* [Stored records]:
Start of Block

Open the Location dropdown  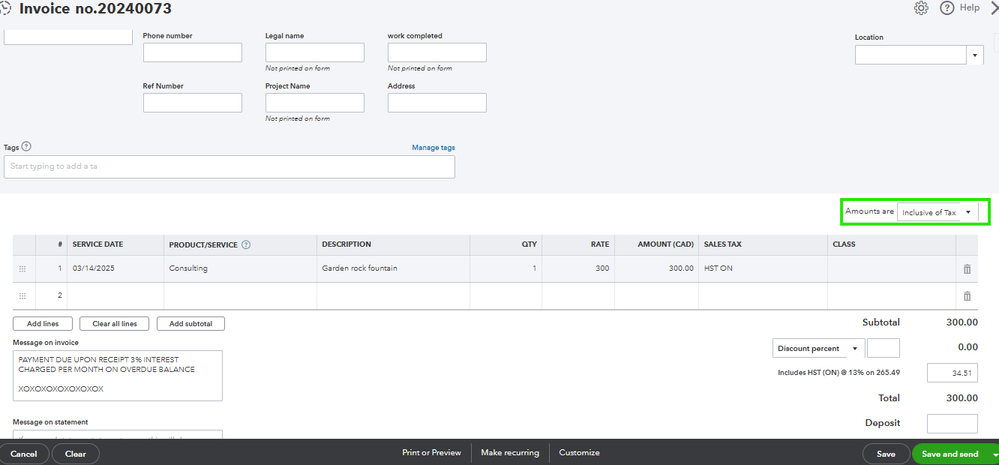pyautogui.click(x=976, y=55)
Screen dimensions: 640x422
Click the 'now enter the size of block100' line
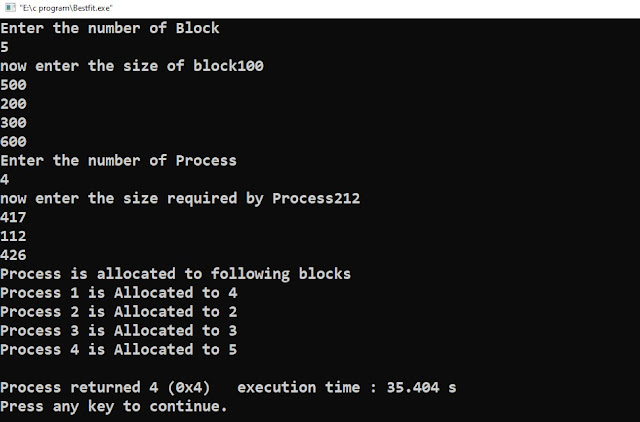[131, 66]
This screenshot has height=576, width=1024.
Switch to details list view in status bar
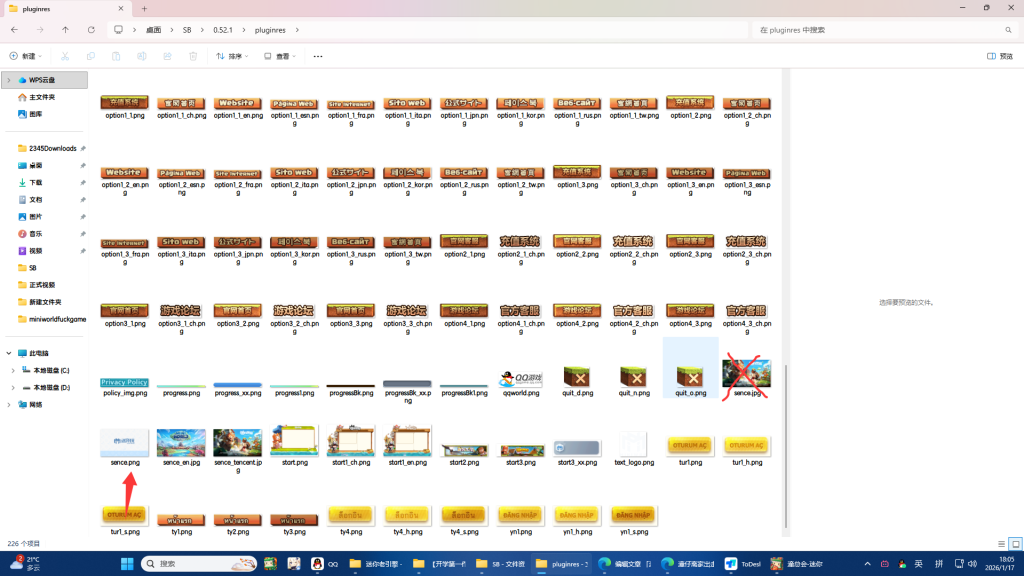click(x=1001, y=543)
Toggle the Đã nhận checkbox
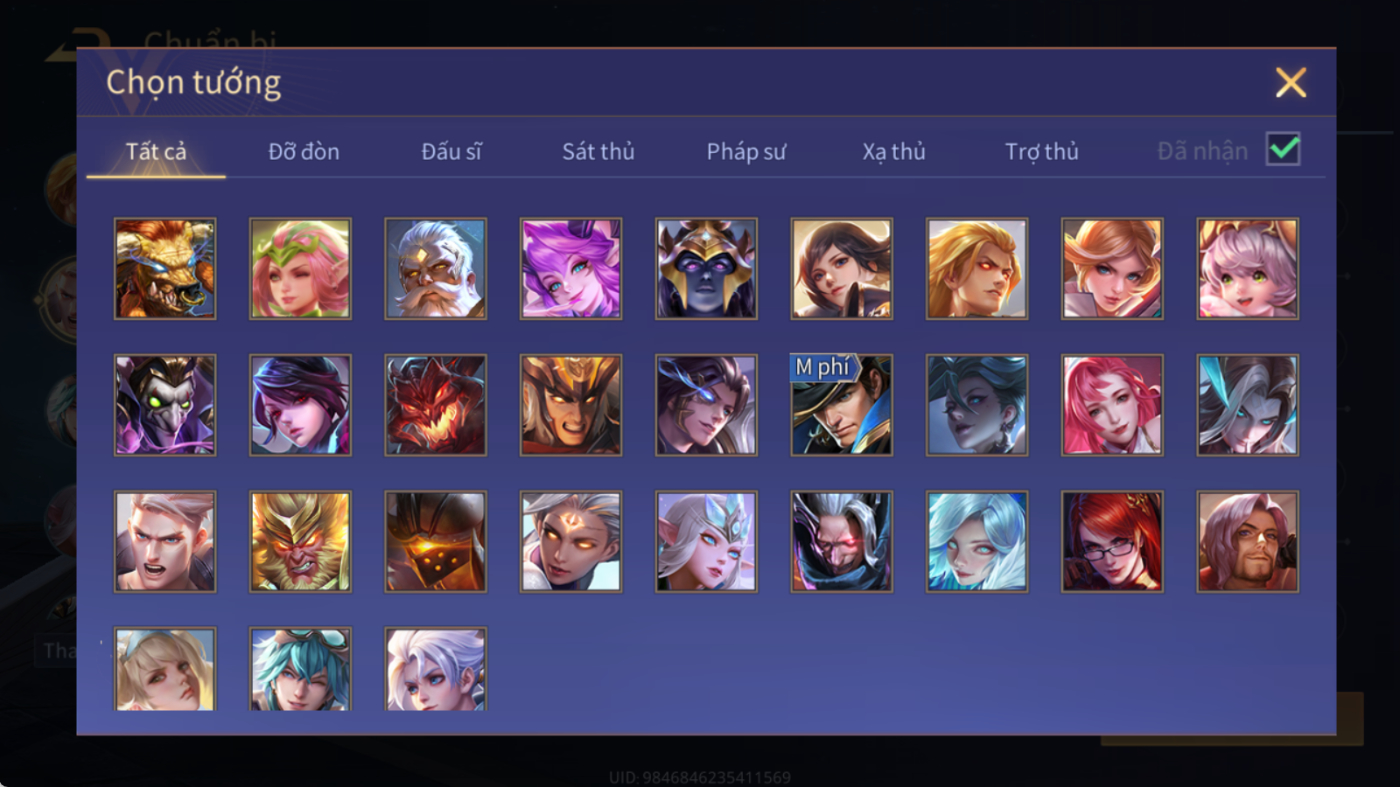Viewport: 1400px width, 787px height. tap(1283, 150)
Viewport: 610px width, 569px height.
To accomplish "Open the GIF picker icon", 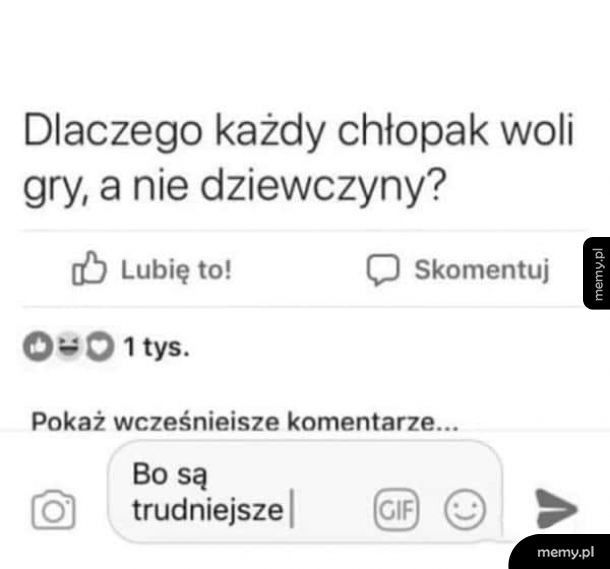I will [396, 509].
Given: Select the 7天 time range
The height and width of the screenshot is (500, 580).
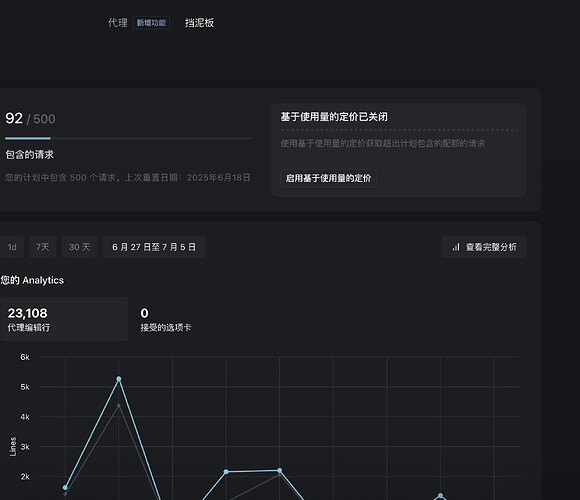Looking at the screenshot, I should (43, 247).
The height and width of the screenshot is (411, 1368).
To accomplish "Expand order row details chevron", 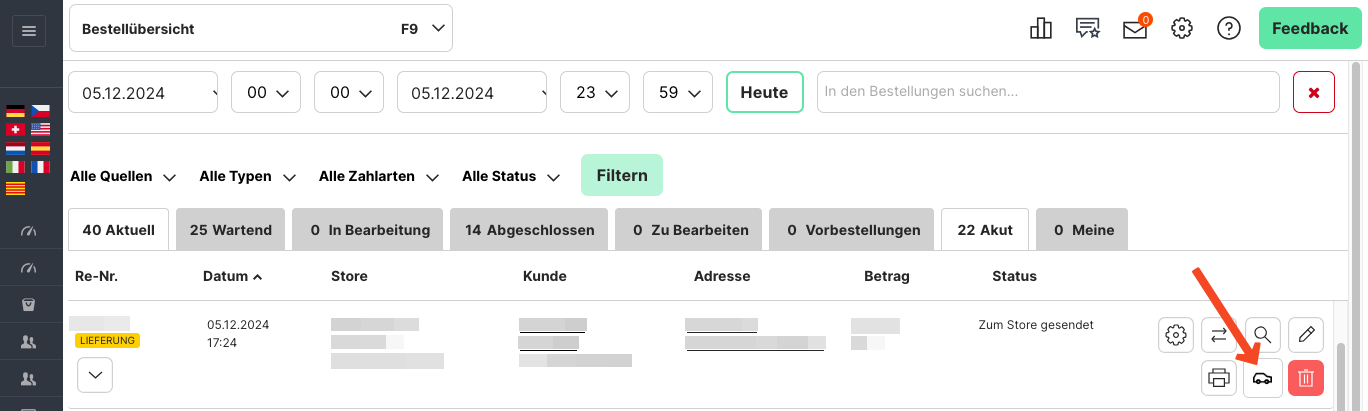I will [95, 374].
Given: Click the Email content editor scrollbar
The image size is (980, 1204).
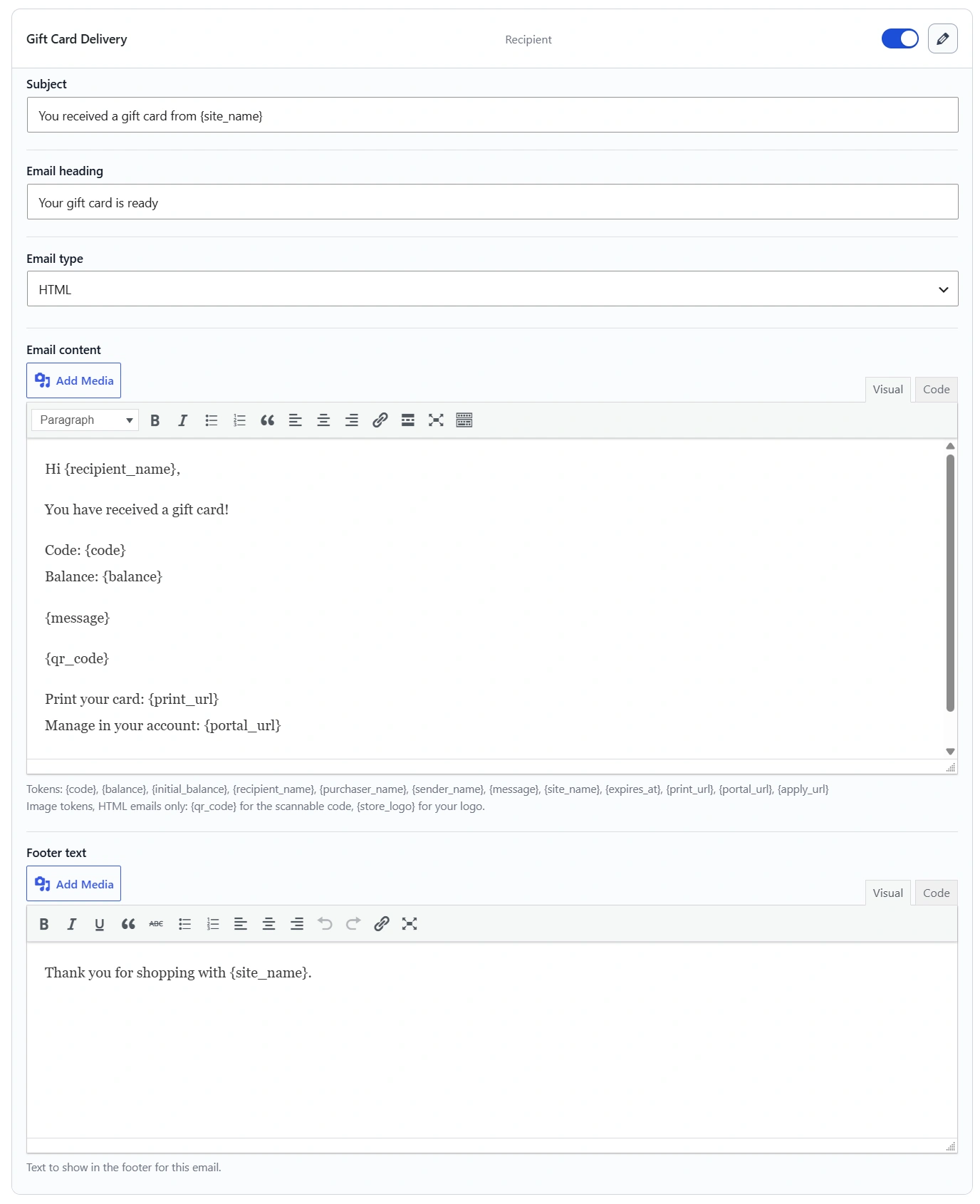Looking at the screenshot, I should click(950, 583).
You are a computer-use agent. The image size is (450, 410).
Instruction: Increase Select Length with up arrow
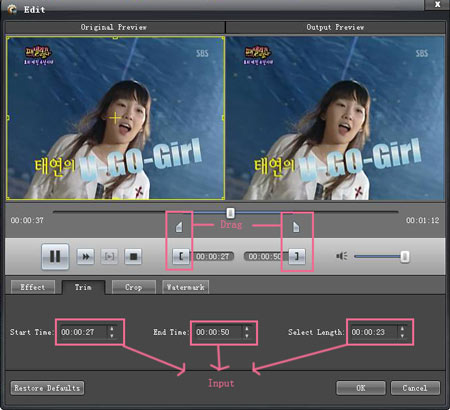[x=402, y=329]
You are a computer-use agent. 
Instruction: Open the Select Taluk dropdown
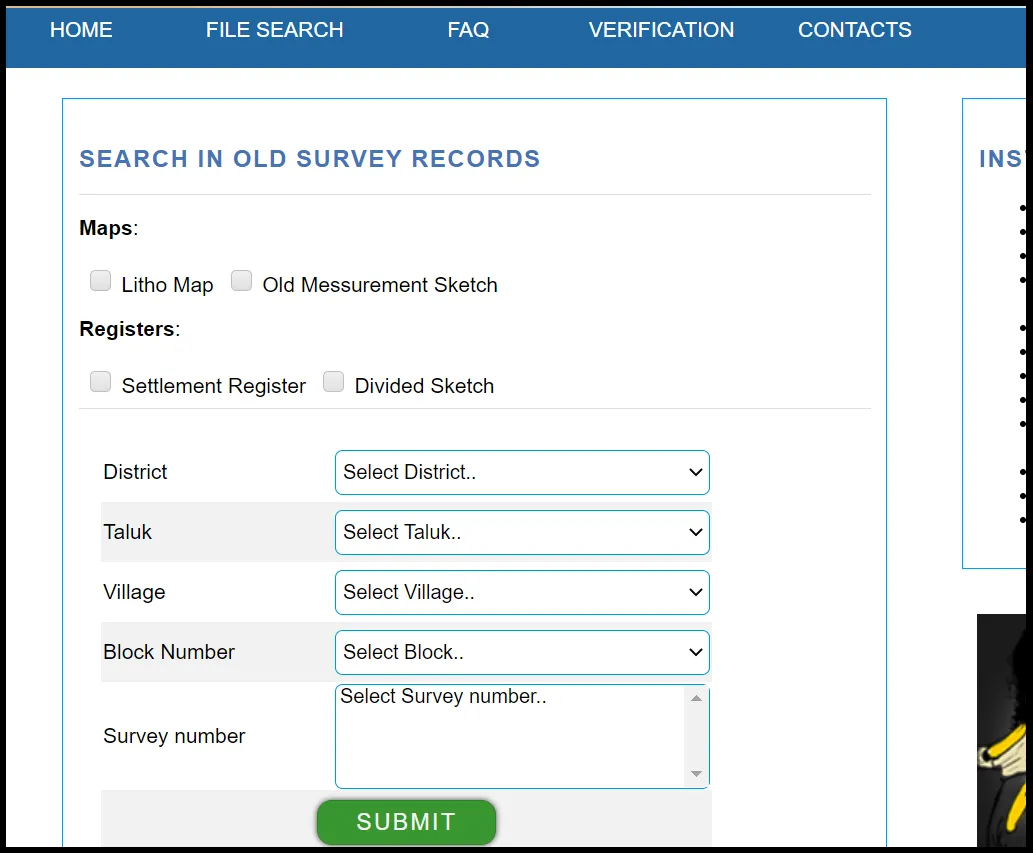coord(521,532)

End of Block

Note each line above that contains "agent" and copy it out.

* [OUTPUT OF THE TASK]:
You are a computer-use agent. The image size is (450, 410).
You are a computer-use agent. 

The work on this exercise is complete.